Lynn Cohick argues that we have good reasons to trust the Gospels despite not having the original manuscripts.

John Dickson speaks to Lynn Cohick, Associate Professor of New Testament at Wheaton College and a specialist on the origins of Christianity in the Graeco-Roman and Jewish worlds. In this segment, Lynn Cohick argues that we still have good reasons to trust the accounts of Jesus despite not having access to the original manuscripts.

This is a short segment from a longer interview. To watch the full interview, click here.

Transcript

JOHN DICKSON: We don’t have any actual physical manuscripts from the first century, so there’s plenty of time for a character of Jesus to be written into these later manuscripts that we have, the so-called ‘copies’. And so, I’ve had it put to me that therefore you can’t really trust what they record. The physical manuscripts don’t go back to the first century.

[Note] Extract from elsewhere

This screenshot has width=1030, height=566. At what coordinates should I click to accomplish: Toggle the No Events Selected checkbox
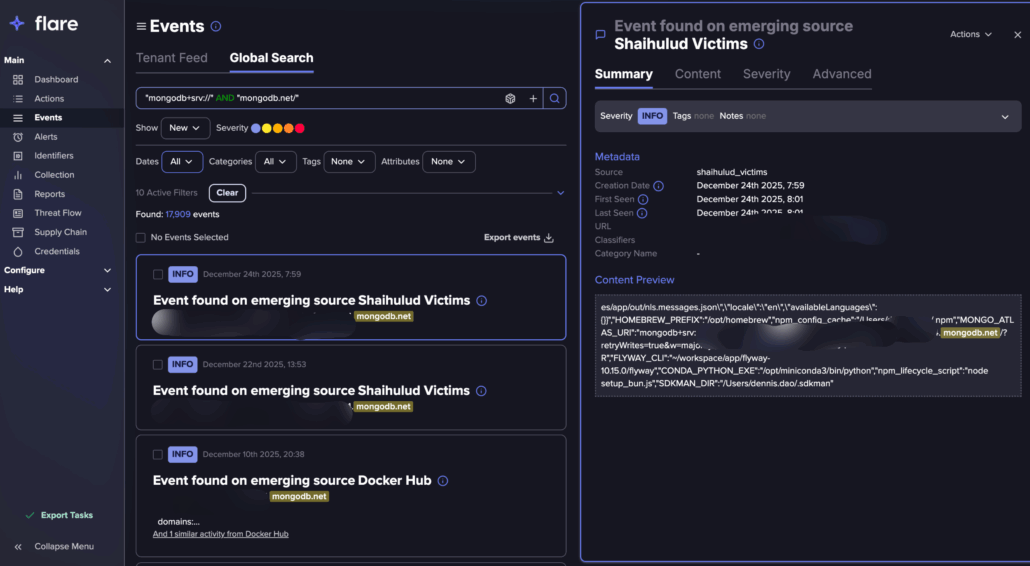coord(141,238)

LYNN COHICK: That would be true for an awful lot of our history, and we don’t hold other historical characters to that level of accountability. And I think that the other thing that that argument forgets is that there’s no inherent benefit to anyone making this up. This story did not win you friends and it didn’t give you influence. We have, for example, Pliny the younger writing a letter to Trajan I the early part of the second century talking about these two women who were slaves and who were ministers in the church, and they were beaten before he even asked them questions about this religion that they were following, an illicit religion not accepted by the Romans. I mean there’s just no benefit other than the joy that they found in what they saw as the truth of the gospel message.

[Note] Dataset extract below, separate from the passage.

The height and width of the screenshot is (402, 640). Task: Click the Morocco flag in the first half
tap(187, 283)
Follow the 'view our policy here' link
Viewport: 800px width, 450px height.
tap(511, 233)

JOHN DICKSON: Well, the kinds of sceptics that I sometimes deal with would say that even the letters of Pliny, we don’t have manuscripts from the period of Pliny, we have copies of those manuscripts that come from a century or more later in the case of Pliny’s letters, so none of it can be trusted.

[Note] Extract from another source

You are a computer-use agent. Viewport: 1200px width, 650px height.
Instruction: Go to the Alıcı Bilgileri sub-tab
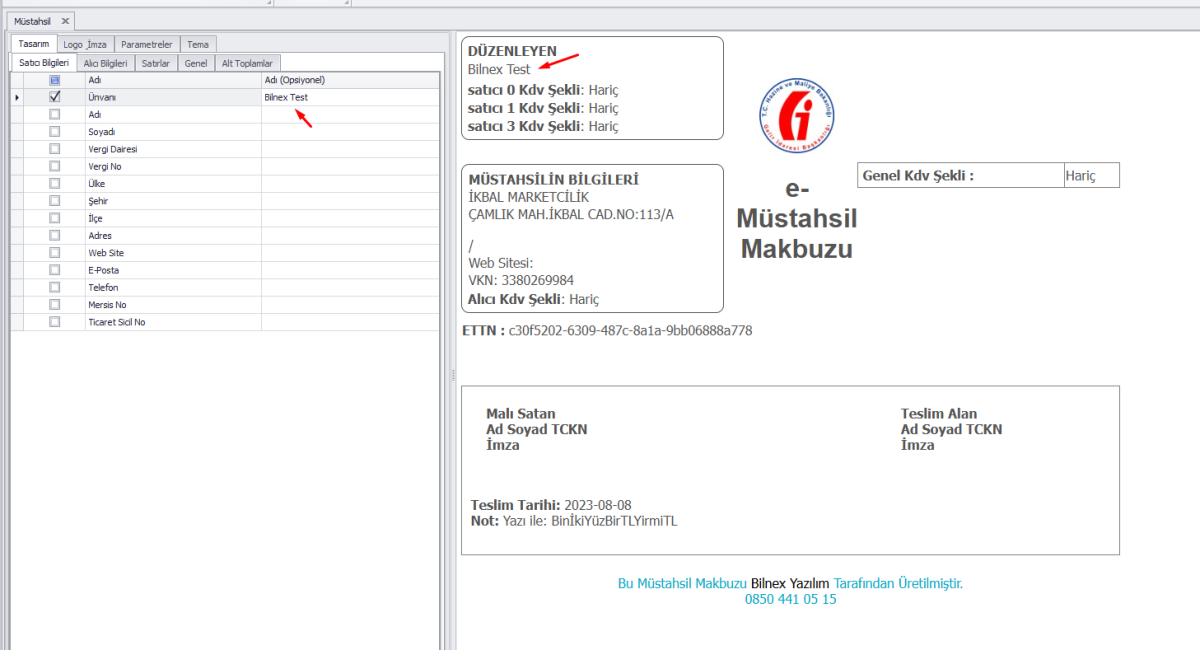[105, 63]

LYNN COHICK: I wonder then how you know anything at all about the first century. I mean maybe you just walk away and say we can know nothing, but then do we know nothing of Julius Caesar? Do we know nothing of Cicero? Do we know nothing of the lives of the emperors that Suetonius writes or that Plutarch writes? Do we know nothing of those? I don’t think people would be happy with that, I think that historians are sophisticated enough to know the style and the sorts of things that people are talking about at that time and can discern something written at that time. So, I think for those and other particular reasons we could look at sources and details and all of that, but there’s just no question that Jesus was an historical figure.